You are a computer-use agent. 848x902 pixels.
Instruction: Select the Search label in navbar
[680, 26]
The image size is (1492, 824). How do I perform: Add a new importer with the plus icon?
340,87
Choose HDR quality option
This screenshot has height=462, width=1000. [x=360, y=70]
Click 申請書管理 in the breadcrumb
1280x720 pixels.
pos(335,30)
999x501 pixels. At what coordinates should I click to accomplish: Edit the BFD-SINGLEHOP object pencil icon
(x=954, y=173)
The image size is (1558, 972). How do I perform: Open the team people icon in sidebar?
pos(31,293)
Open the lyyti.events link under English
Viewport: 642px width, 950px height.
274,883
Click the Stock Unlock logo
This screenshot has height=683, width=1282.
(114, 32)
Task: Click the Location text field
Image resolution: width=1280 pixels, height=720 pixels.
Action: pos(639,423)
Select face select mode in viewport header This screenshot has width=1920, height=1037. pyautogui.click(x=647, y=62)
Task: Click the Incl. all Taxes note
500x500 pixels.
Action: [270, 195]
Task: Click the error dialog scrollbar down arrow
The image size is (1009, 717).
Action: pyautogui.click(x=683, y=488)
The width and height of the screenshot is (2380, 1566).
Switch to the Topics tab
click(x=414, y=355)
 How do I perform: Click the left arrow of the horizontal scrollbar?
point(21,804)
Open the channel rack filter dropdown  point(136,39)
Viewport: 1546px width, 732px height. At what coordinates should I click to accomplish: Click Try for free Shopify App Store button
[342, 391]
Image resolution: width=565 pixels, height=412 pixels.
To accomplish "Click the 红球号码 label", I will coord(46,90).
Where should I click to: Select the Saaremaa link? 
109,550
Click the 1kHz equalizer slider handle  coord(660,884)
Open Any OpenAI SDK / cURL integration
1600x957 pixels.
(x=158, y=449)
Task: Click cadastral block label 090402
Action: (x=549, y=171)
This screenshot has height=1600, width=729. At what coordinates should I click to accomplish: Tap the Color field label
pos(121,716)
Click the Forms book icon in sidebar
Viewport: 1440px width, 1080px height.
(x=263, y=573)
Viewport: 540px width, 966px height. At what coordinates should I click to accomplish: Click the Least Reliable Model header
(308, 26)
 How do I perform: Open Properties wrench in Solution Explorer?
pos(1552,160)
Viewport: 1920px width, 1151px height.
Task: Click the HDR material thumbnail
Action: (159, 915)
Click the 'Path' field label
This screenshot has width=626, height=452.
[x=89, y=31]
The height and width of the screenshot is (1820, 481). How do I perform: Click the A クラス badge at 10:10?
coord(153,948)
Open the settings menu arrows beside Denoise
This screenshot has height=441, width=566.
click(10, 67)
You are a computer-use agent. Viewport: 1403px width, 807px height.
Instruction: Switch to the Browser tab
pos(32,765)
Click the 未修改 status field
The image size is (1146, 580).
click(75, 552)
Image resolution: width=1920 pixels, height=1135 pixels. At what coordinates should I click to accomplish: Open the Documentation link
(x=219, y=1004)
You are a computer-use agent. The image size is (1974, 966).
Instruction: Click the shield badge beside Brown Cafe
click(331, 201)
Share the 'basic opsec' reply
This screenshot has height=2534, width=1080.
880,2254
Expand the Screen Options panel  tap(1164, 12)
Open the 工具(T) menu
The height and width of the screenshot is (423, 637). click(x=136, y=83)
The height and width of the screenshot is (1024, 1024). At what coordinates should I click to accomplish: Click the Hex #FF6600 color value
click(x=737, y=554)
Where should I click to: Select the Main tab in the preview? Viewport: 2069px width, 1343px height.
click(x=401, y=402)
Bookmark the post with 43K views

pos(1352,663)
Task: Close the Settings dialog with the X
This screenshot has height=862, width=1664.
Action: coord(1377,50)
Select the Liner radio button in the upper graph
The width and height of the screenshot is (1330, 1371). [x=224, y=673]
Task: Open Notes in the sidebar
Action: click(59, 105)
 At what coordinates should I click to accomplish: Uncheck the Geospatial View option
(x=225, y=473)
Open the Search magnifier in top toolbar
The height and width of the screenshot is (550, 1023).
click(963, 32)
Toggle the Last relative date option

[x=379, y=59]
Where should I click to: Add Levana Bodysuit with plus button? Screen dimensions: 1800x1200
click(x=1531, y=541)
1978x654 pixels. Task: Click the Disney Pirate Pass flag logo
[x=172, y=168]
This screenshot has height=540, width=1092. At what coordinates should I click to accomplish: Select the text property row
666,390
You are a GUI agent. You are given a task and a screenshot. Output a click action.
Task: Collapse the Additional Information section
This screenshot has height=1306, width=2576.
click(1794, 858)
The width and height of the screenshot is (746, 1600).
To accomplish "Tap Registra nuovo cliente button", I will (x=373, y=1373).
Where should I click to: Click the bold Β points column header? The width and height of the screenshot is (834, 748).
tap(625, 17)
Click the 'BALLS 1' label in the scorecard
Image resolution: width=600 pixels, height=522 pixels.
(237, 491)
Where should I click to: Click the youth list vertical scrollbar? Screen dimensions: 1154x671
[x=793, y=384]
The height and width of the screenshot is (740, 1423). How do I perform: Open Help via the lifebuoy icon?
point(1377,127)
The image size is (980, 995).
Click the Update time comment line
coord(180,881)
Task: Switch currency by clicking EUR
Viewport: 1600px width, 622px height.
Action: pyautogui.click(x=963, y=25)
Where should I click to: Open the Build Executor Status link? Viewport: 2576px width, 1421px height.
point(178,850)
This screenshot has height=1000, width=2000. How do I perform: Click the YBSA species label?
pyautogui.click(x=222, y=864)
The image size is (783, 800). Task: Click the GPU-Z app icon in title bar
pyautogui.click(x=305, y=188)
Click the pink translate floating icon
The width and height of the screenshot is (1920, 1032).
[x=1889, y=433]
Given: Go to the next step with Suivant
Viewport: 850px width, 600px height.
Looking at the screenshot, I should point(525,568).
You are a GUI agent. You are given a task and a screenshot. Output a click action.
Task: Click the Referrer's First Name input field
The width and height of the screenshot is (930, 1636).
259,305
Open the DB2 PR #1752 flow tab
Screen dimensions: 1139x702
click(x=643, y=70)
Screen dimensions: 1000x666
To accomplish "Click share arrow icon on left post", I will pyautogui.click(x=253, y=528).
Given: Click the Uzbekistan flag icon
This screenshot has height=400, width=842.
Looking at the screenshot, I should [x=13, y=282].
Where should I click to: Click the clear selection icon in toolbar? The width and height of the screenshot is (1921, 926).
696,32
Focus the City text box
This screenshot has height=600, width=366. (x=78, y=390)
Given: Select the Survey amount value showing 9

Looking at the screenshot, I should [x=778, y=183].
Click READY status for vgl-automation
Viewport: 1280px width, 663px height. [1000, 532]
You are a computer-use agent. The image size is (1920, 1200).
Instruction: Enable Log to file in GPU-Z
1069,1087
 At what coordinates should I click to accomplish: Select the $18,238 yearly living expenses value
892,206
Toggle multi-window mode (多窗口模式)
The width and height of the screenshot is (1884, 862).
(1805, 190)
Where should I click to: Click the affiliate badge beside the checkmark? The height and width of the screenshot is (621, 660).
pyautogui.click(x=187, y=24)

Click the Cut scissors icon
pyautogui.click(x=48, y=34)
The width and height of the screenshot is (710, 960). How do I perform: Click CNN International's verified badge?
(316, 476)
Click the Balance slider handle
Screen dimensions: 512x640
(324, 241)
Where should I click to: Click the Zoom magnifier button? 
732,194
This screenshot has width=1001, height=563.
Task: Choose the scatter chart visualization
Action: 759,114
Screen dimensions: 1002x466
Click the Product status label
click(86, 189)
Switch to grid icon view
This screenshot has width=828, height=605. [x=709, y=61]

++++++

- WHAT TO DO -
Scale the coordinates in the answers by 2.2, rounding to whole numbers with halves going up, and rewrite the part of the items above that opens with the line containing "999x501 pixels. At" and closes with the line containing "Open the channel", both lines included. Keep every request and every other number in those lines unchanged.

- FINAL RESULT -
999x501 pixels. At what coordinates should I click to accomplish: Edit the BFD-SINGLEHOP object pencil icon
(x=2099, y=381)
The image size is (1558, 972). How do I perform: Open the team people icon in sidebar?
pos(68,645)
Open the lyyti.events link under English
Viewport: 642px width, 950px height.
603,1943
Click the Stock Unlock logo
This screenshot has height=683, width=1282.
(251, 70)
Task: Click the Location text field
Image resolution: width=1280 pixels, height=720 pixels.
Action: pos(1406,931)
Select face select mode in viewport header This screenshot has width=1920, height=1037. pyautogui.click(x=1423, y=136)
Task: Click the Incl. all Taxes note
500x500 pixels.
Action: [594, 429]
Task: Click the error dialog scrollbar down arrow
The image size is (1009, 717).
Action: pyautogui.click(x=1503, y=1074)
The width and height of the screenshot is (2380, 1566).
Switch to the Topics tab
click(x=911, y=781)
 How do I perform: Click the left arrow of the horizontal scrollbar?
point(46,1769)
Open the channel rack filter dropdown  point(299,86)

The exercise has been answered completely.